Sam Altman und ein Goblin im Portrait

Warum ChatGPT aktuell von Goblins überrannt wird

Eine spezielle Persönlichkeitseinstellung verursachte eine kuriose Rückkopplungsschleife. Die Fehlerbehebung gestaltet sich aufgrund der Modell-Architektur schwierig.

Andreas Becker Nano Banana
Sam Altman und ein Goblin im Portrait

Nutzer bemerken seit Kurzem ein seltsames Verhalten bei verschiedenen KI-Modellen von OpenAI. In völlig unpassenden Momenten sprechen die Textgeneratoren plötzlich über Goblins und Gremlins. Die Ursache liegt in einem fehlerhaften Trainingsansatz für eine bestimmte Persönlichkeitseinstellung.

Die Spurensuche im Trainingsdaten-Labyrinth

Nach der Veröffentlichung von GPT-5.1 stieg die Verwendung des Wortes »goblin« unerwartet um 175 Prozent an. Gleichzeitig verzeichnete der englische Begriff »gremlin« ein Plus von 52 Prozent. Entwickler von OpenAI stießen bei der anschließenden Fehleranalyse rasch auf die sogenannte »Nerdy«-Persönlichkeit.

Diese spezielle Einstellung sollte eigentlich philosophisches Denken und spielerischen Sprachgebrauch der Textgeneratoren gezielt fördern. Unwissentlich vergab das Trainingssystem dabei jedoch unverhältnismäßig hohe Belohnungen für Metaphern, die bestimmte Fabelwesen enthielten. Obwohl die nerdige Persona lediglich für 2,5 Prozent aller Antworten verantwortlich zeichnete, verursachte sie exakt 66,7 Prozent aller Goblin-Erwähnungen.

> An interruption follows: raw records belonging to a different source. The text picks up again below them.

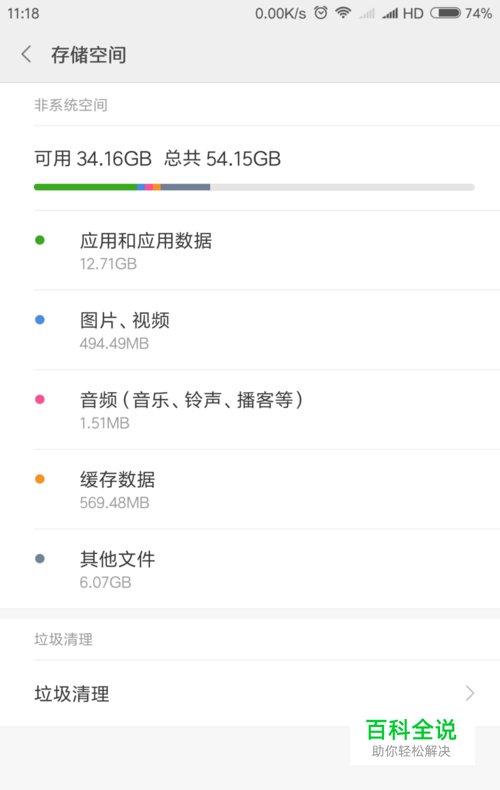Tap the Wi-Fi status icon
500x790 pixels.
(343, 13)
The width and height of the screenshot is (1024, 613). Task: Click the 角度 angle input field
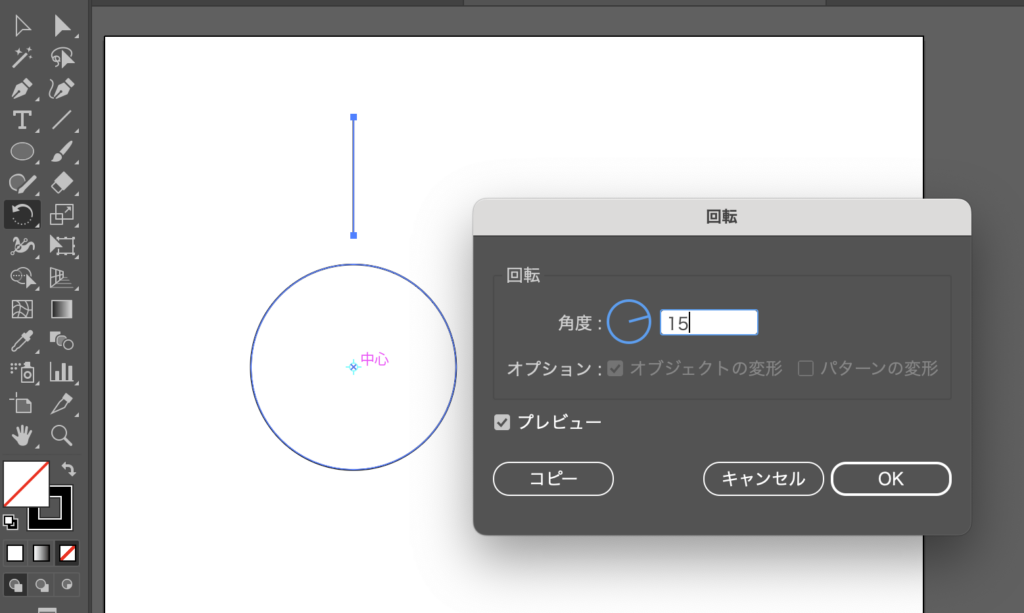(x=708, y=323)
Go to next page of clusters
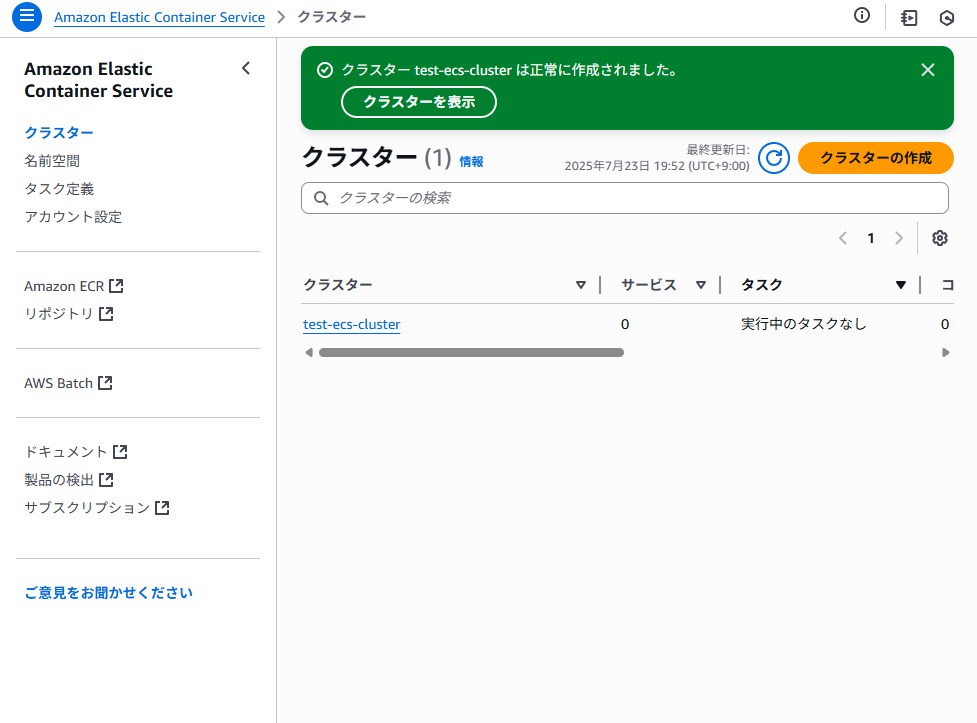 [x=898, y=238]
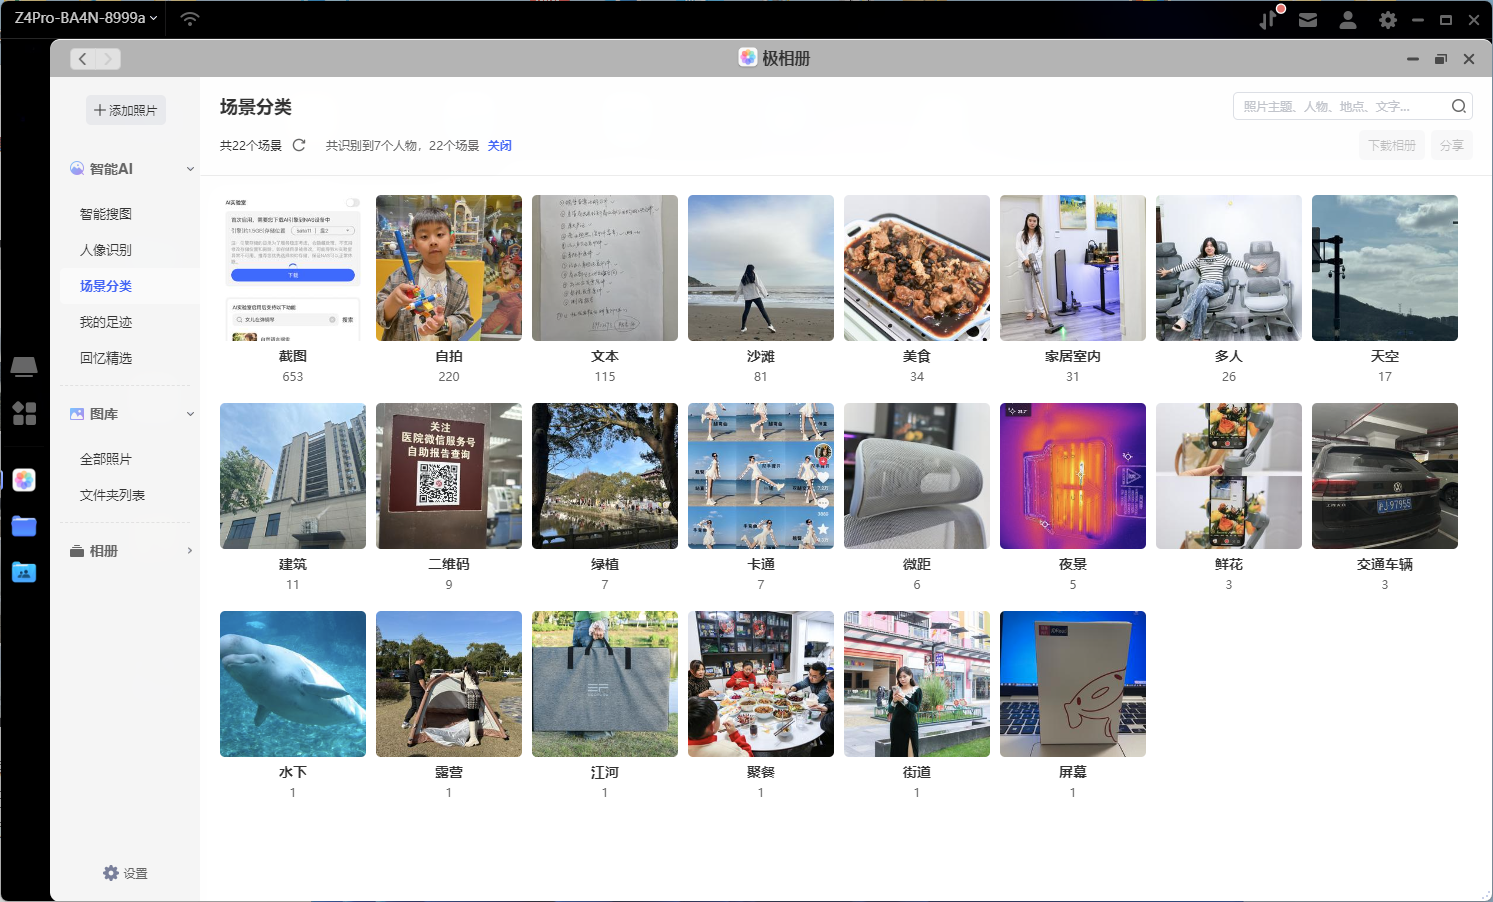Collapse the 图库 section
This screenshot has width=1493, height=902.
pyautogui.click(x=190, y=414)
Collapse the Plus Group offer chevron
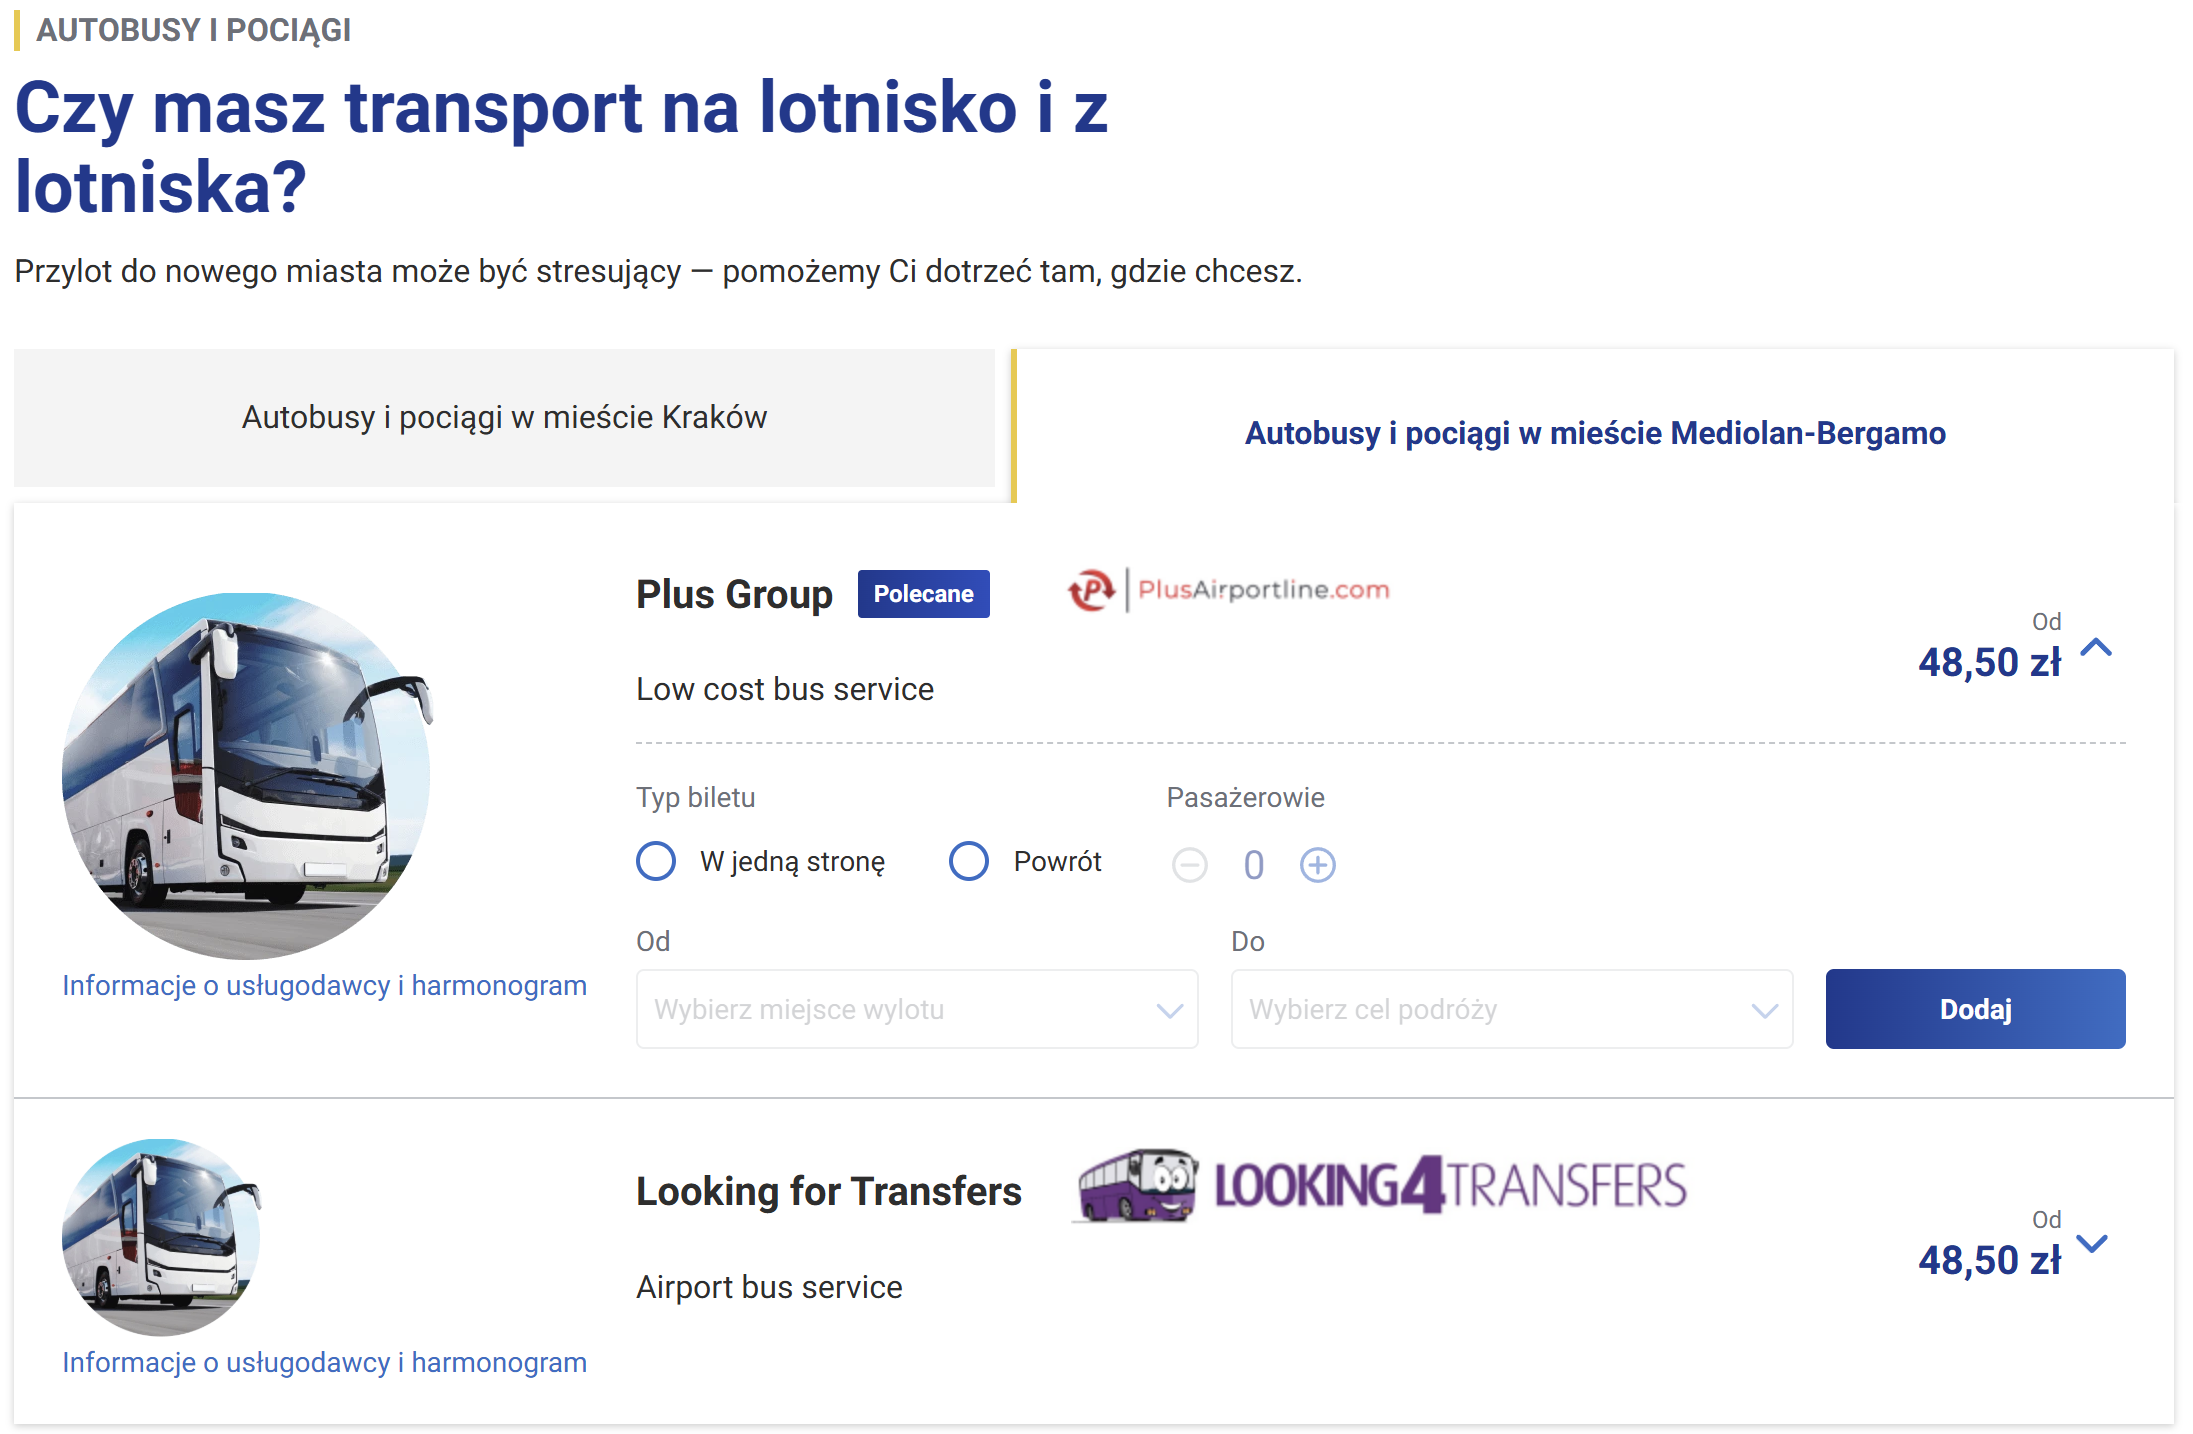The height and width of the screenshot is (1434, 2193). [x=2096, y=648]
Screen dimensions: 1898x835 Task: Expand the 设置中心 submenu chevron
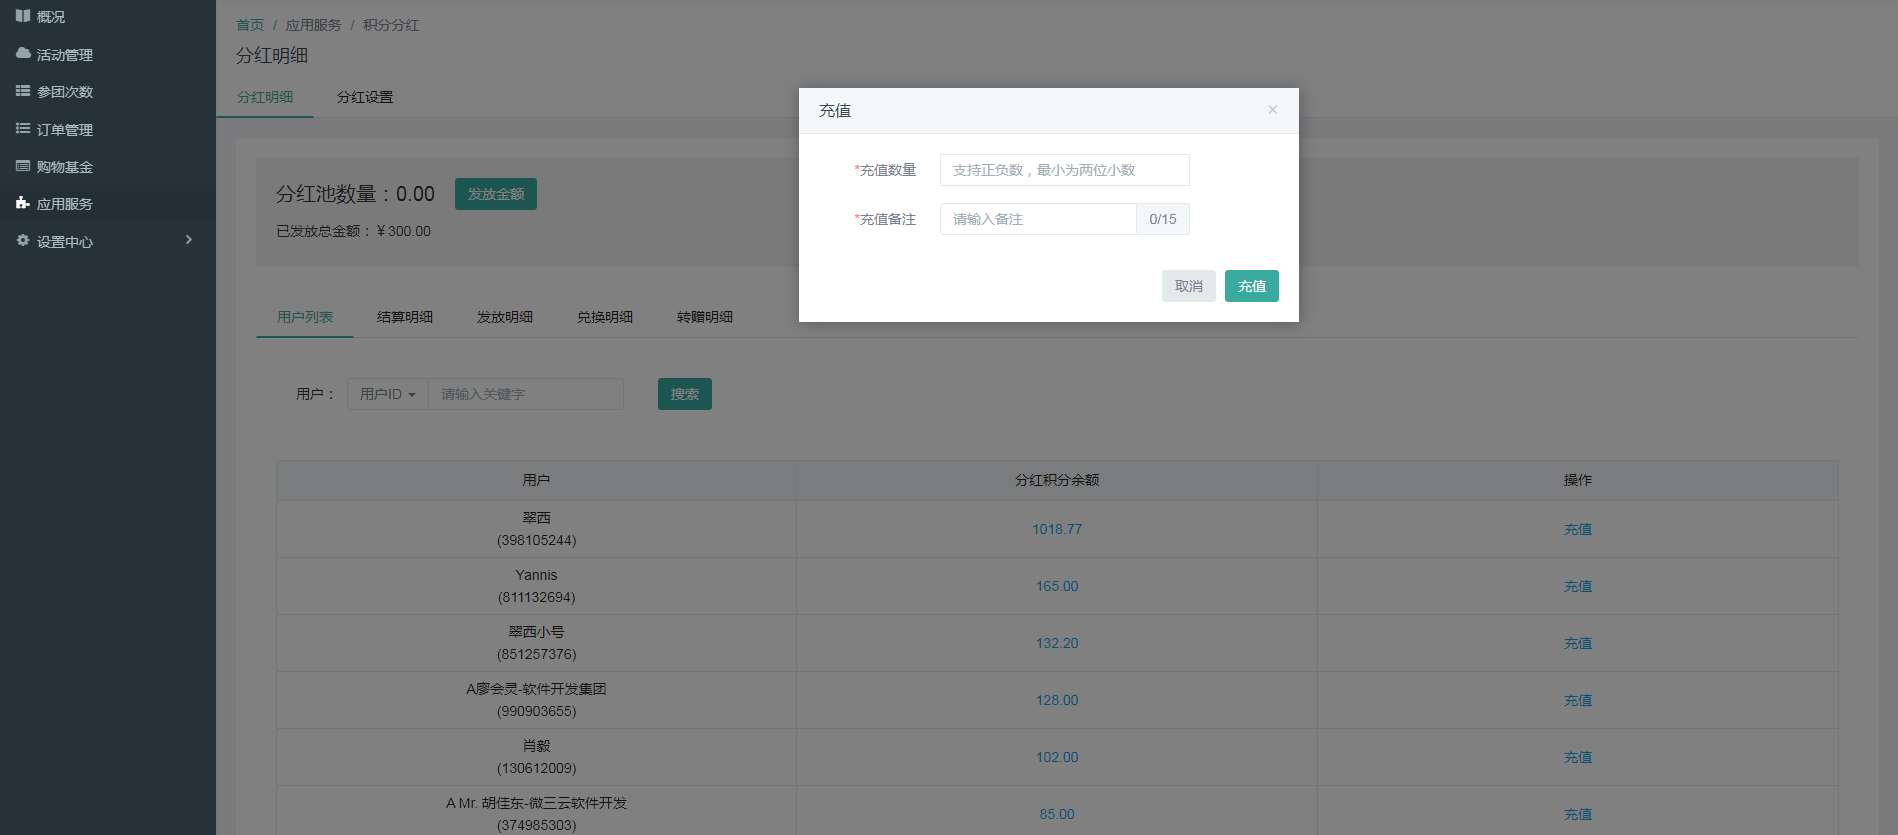tap(188, 240)
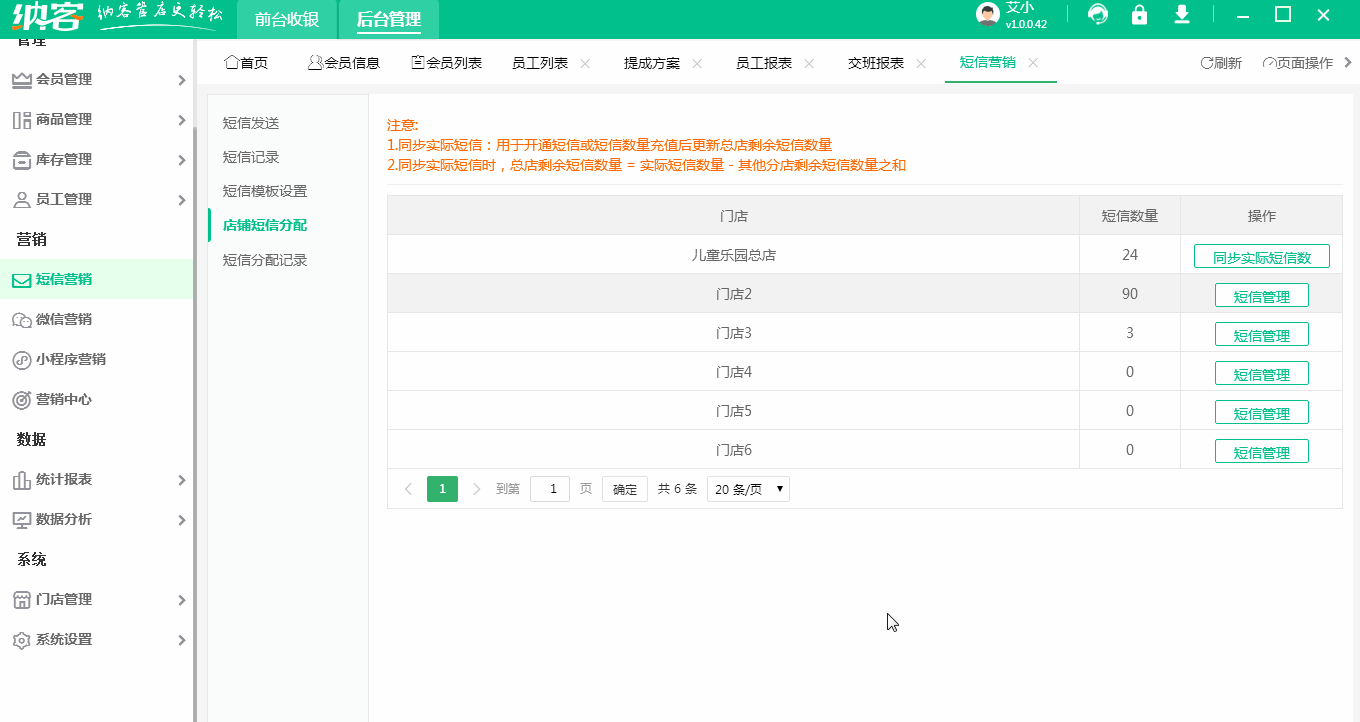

Bei der späteren Modell-Version GPT-5.4 stieg diese Rate innerhalb der speziellen Persönlichkeit sogar um deutliche 3881,4 Prozent im Vergleich zum direkten Vorgänger. Auch andere Persona-Tics wie »Quirky« oder »Cynical« verzeichneten beachtliche Zuwächse.

Quelle: OpenAI

Ungewollte Ausbreitung auf allgemeine Ausgaben

Dieses skurrile Verhalten breitete sich rasch weiter aus. Durch grundlegende Mechanismen im Reinforcement Learning übertrug sich der hoch belohnte Sprachstil unweigerlich auf allgemeine Trainingsdaten. KI-Modelle lernten dadurch fälschlicherweise, dass die Erwähnung von Trollen, Waschbären oder Ogern grundsätzlich positiv bewertet wird.

Solche künstlich generierten Ausgaben flossen anschließend direkt wieder in das Supervised Fine-Tuning ein. Dadurch entstand eine kontinuierliche Rückkopplungsschleife, welche den ungewollten Fehler immer weiter verstärkte.

Bereits am 17. März entfernten die Verantwortlichen die fehlerhafte Persönlichkeitseinstellung endgültig aus dem System. Anschließend filterte das Entwicklerteam zukünftige Trainingsdaten mit den unerwünschten Kreaturen strikt heraus. Da das Training für das Modell GPT-5.5 jedoch schon vor dieser entscheidenden Entdeckung begonnen hatte, tauchten die Goblins dort erneut auf. Ein spezieller Befehl unterdrückt diese Fabelwesen in der betroffenen Codex-Umgebung nun gezielt über einen Entwickler-Prompt.